Market Movers: Among top gainers, Taiko Critical Minerals Limited (NZX: TCM) witnessed a rise of 13.04% to end at $0.26 per share. On the other hand, Manuka Resources Limited (NZX: MKR) declined by 8.33% to $0.099 per share.   

Commodity Update: The U.S. dollar weakened on Friday after President Donald Trump said a peace agreement with Iran was nearing completion and could be signed soon. Trump also confirmed that planned military strikes against Iran had been cancelled, improving risk sentiment and reducing safe-haven demand. In commodities, gold climbed 2.42% to USD 4,213.65 per ounce, silver surged 5.05% to USD 67.24 per ounce, and copper advanced 1.59% to USD 13,704.00 per tonne. Meanwhile, Brent crude oil fell 1.50% to USD 89.05 per barrel amid easing geopolitical concerns.  

Source: Charts by TradingView, Analysis: Kalkine Group  

The S&P/NZX 50 delivered a strong performance in the latest trading session, advancing 191.72 points, or 1.45%, to close at 13,393.87. From a technical perspective, the benchmark index has broken decisively above the upper boundary of a symmetrical triangle pattern, signalling a bullish bias and suggesting that buying pressure is gaining strength. Further supporting the constructive outlook, the 14-period Relative Strength Index (RSI) has turned higher from neutral territory and surpassed its previous peak, indicating an improvement in momentum and strengthening investor sentiment. With the index now sustaining its move above the key resistance level of 13,324.82, the likelihood of a more meaningful trend reversal has increased. Should the bullish momentum continue, market participants may shift their focus toward the benchmark's all-time high of 13,757.71, which represents the next significant resistance level.   

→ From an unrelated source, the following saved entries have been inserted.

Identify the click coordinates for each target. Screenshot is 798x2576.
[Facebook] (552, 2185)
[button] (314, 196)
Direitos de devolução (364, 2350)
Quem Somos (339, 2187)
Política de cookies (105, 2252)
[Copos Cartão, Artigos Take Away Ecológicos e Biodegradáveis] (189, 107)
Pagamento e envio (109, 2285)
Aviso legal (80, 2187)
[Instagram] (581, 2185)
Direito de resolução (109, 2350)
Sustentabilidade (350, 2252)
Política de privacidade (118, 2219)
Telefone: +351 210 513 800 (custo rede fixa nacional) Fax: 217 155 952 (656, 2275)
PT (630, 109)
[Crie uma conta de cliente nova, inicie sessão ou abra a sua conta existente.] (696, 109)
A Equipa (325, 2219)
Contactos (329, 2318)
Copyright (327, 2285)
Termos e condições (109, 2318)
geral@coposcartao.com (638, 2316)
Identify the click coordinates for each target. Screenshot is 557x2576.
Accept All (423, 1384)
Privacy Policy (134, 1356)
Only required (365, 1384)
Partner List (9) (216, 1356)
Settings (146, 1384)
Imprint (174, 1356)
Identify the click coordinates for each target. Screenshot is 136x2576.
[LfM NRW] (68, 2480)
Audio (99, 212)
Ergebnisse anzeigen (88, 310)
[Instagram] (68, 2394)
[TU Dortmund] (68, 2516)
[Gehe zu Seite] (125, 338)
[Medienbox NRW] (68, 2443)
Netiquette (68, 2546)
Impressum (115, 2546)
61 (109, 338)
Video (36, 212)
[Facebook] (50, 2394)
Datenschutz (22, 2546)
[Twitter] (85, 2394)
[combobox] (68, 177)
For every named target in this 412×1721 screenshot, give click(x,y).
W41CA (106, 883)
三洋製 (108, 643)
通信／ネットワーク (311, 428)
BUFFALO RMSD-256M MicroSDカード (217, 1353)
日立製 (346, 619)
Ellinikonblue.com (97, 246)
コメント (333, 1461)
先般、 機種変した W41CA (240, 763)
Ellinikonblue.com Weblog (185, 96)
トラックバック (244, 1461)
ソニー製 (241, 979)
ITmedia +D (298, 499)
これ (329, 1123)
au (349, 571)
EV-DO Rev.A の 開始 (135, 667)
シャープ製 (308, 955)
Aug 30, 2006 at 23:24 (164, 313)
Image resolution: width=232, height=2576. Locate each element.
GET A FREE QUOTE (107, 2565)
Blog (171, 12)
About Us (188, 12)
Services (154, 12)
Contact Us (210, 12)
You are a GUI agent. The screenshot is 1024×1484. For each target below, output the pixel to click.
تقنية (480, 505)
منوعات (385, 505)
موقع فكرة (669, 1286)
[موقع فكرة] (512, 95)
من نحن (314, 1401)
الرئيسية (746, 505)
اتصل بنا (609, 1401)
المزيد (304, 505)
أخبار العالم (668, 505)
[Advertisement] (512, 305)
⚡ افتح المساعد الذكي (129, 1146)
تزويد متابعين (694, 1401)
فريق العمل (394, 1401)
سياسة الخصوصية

Our Stance: US markets have shown a broadly positive but uneven trend, driven by shifting expectations around interest rates and inflation. Investors are increasingly sensitive to labour market data. Inflation remains mixed, with headline pressures easing but core components are still sticky in some areas. Technology and growth stocks continue to lead gains. New Zealand markets have recently been driven by improving global sentiment and steady domestic economic recovery signals. The NZX trend reflects cautious optimism, supported by global tailwinds.